- Data for the task:

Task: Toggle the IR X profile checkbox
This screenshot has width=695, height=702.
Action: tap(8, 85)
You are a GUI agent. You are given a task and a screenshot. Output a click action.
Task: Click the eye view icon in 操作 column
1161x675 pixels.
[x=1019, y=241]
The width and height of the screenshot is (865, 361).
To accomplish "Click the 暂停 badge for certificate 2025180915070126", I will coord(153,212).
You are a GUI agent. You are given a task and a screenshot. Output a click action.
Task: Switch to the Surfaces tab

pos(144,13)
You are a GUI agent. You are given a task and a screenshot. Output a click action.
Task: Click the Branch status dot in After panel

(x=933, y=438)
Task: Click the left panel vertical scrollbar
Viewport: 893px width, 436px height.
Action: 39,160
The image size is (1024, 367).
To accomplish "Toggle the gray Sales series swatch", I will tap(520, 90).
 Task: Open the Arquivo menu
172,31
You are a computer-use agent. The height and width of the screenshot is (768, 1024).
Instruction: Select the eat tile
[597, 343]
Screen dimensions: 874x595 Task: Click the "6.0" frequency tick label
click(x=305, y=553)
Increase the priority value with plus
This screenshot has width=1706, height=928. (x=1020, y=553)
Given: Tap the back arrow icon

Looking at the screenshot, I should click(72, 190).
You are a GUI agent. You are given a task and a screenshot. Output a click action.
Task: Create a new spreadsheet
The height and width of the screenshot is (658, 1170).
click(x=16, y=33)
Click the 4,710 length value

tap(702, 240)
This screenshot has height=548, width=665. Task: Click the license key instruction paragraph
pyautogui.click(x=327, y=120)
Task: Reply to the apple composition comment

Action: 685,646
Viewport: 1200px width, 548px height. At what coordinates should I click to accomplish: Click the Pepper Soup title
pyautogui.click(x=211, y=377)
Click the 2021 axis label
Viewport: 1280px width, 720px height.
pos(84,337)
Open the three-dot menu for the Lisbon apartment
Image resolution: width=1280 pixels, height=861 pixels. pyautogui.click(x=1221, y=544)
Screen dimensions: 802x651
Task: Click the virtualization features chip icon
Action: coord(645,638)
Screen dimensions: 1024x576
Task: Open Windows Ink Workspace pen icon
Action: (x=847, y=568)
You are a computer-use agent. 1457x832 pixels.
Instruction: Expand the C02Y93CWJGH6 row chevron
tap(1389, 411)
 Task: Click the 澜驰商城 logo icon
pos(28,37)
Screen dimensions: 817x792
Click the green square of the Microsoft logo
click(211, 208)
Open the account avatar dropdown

- Stated task: Reproduce the part of the items above that opens with their first line and closes with the line containing "click(x=305, y=553)". Include both end lines and change nothing.

- Written answer:
Task: Toggle the IR X profile checkbox
This screenshot has width=695, height=702.
Action: tap(8, 85)
You are a GUI agent. You are given a task and a screenshot. Output a click action.
Task: Click the eye view icon in 操作 column
1161x675 pixels.
[x=1019, y=241]
The width and height of the screenshot is (865, 361).
To accomplish "Click the 暂停 badge for certificate 2025180915070126", I will coord(153,212).
You are a GUI agent. You are given a task and a screenshot. Output a click action.
Task: Switch to the Surfaces tab

pos(144,13)
You are a GUI agent. You are given a task and a screenshot. Output a click action.
Task: Click the Branch status dot in After panel

(x=933, y=438)
Task: Click the left panel vertical scrollbar
Viewport: 893px width, 436px height.
Action: 39,160
The image size is (1024, 367).
To accomplish "Toggle the gray Sales series swatch", I will tap(520, 90).
 Task: Open the Arquivo menu
172,31
You are a computer-use agent. The height and width of the screenshot is (768, 1024).
Instruction: Select the eat tile
[597, 343]
Screen dimensions: 874x595 Task: Click the "6.0" frequency tick label
click(x=305, y=553)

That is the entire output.